Bien qu’Emmanuel Macron ait dit lundi croire encore qu’un accord était possible entre l’UE et le Royaume-Uni, il est très peu probable que cela aboutisse. En effet, il reste encore des obstacles très importants, malgré la longueur des négociations. Rappelons que Londres avait deux ans, à compter du 30 mars 2017 pour engager les discussions et arriver à un accord. Nous sommes à six mois du Brexit, et la question irlandaise est encore en suspens.
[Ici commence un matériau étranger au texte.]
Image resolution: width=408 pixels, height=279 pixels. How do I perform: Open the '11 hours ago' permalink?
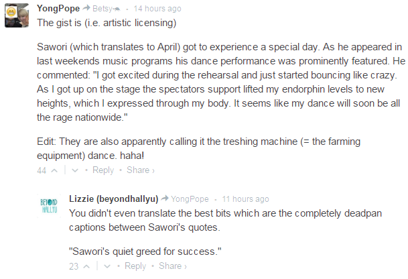coord(245,199)
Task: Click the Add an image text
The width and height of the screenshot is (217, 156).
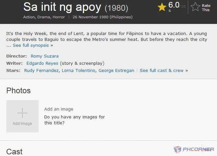Action: coord(59,109)
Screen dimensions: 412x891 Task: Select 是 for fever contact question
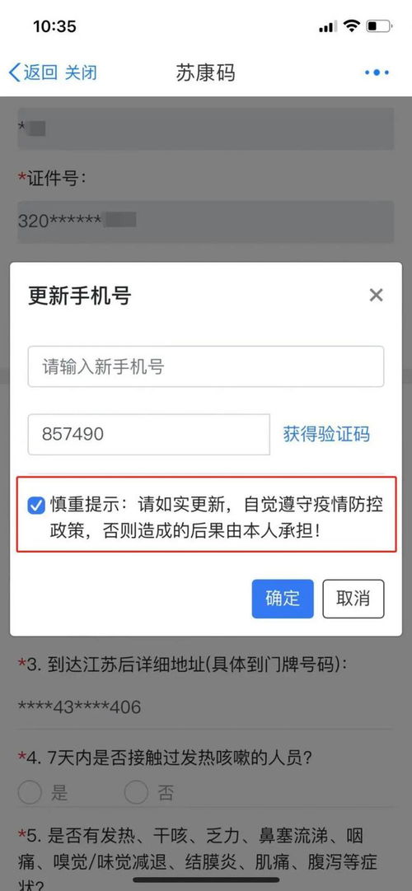click(x=30, y=791)
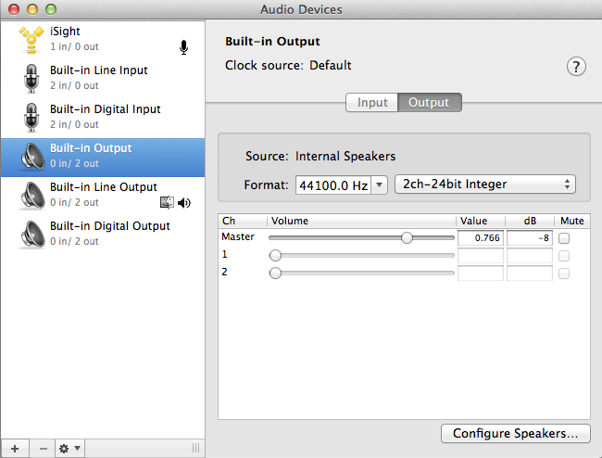The width and height of the screenshot is (602, 458).
Task: Switch to the Output tab
Action: [429, 103]
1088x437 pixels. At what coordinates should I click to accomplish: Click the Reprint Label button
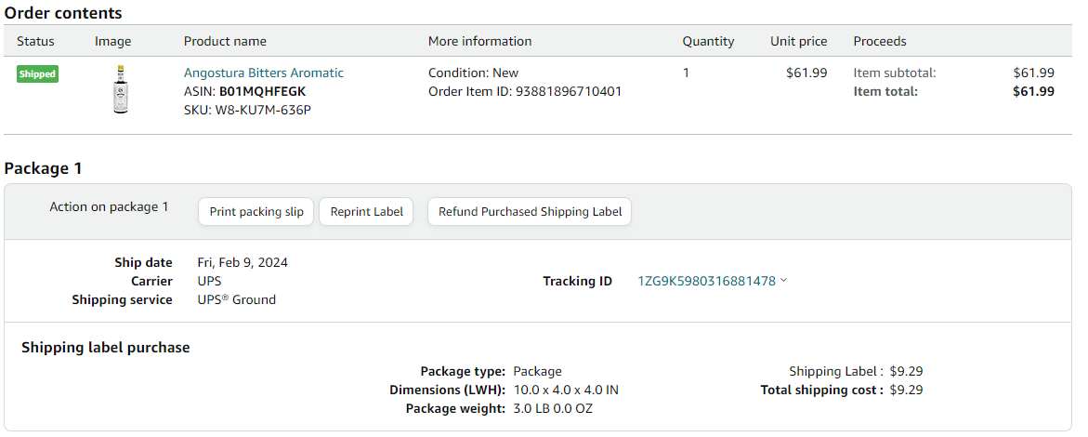(x=366, y=212)
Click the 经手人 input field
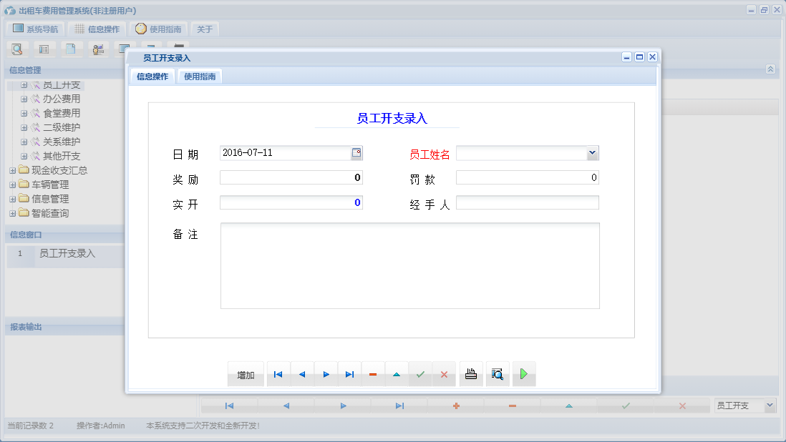Screen dimensions: 786x442 point(527,203)
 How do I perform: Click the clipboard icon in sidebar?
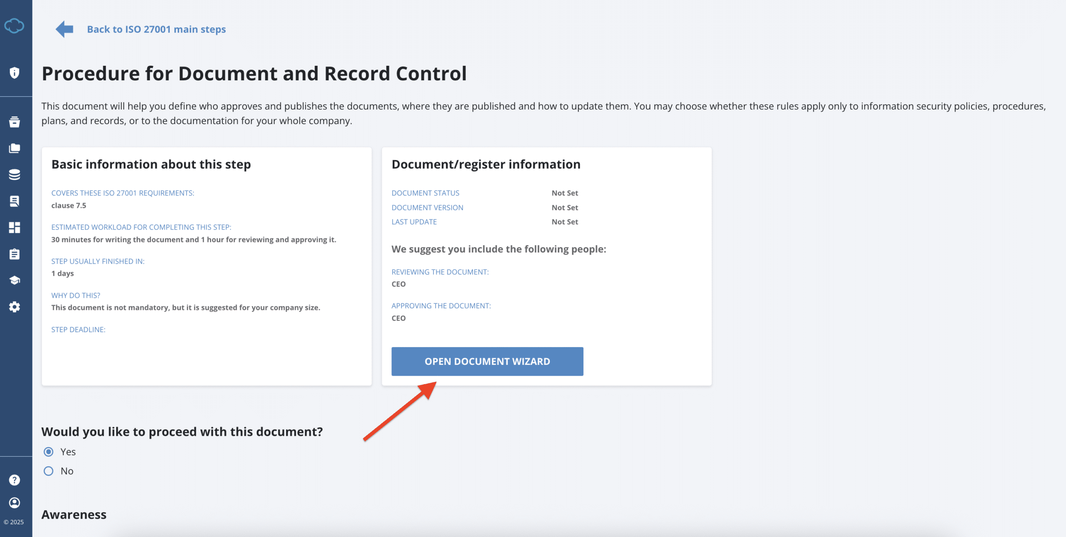click(x=15, y=254)
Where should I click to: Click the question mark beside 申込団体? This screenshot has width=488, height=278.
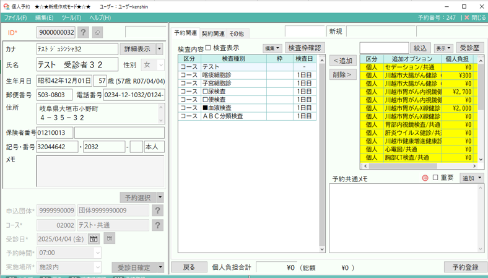158,211
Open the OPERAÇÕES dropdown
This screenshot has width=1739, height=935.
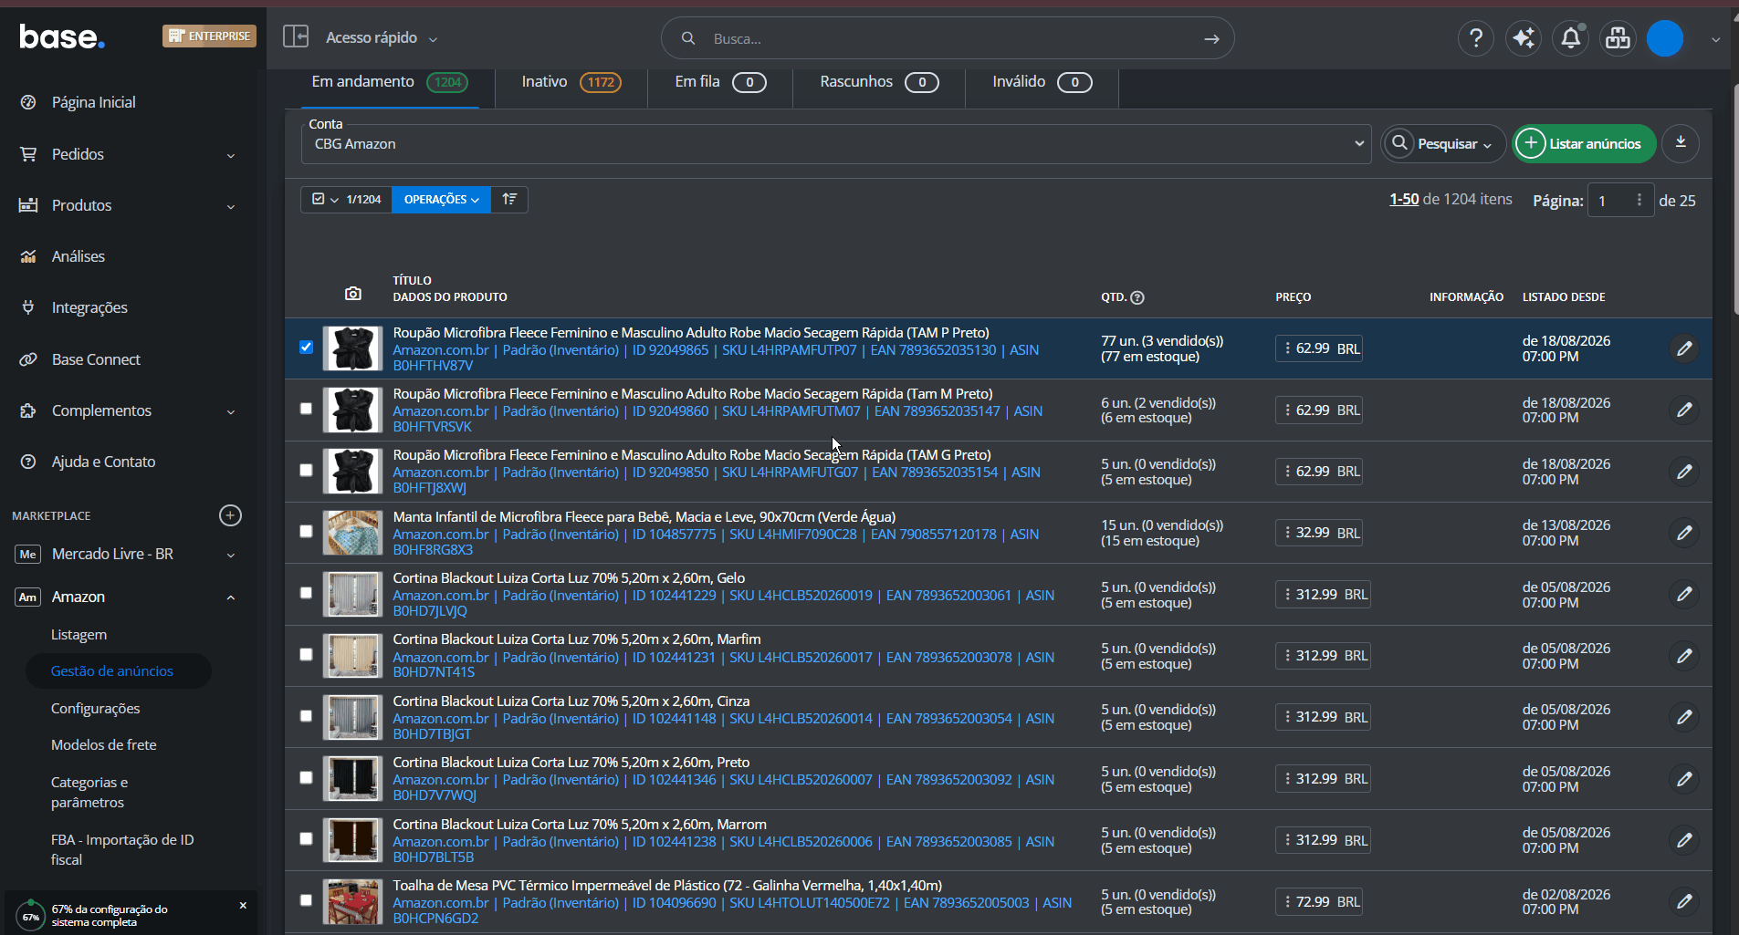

L’Irlande est une île coupée en deux : le Nord est rattaché au Royaume-Uni, tandis que le Sud est indépendant. Si le Royaume-Uni quitte l’Europe, l’Irlande du Nord la quitte aussi, mais cela signifie le rétablissement d’une frontière avec l’autre moitié de l’île, avec des contrôles douaniers. Situation impossible, au vu des quelques 30 000 personnes qui la franchissent tous les jours. Sans oublier les tensions et les conflits qu’une telle démarcation raviverait.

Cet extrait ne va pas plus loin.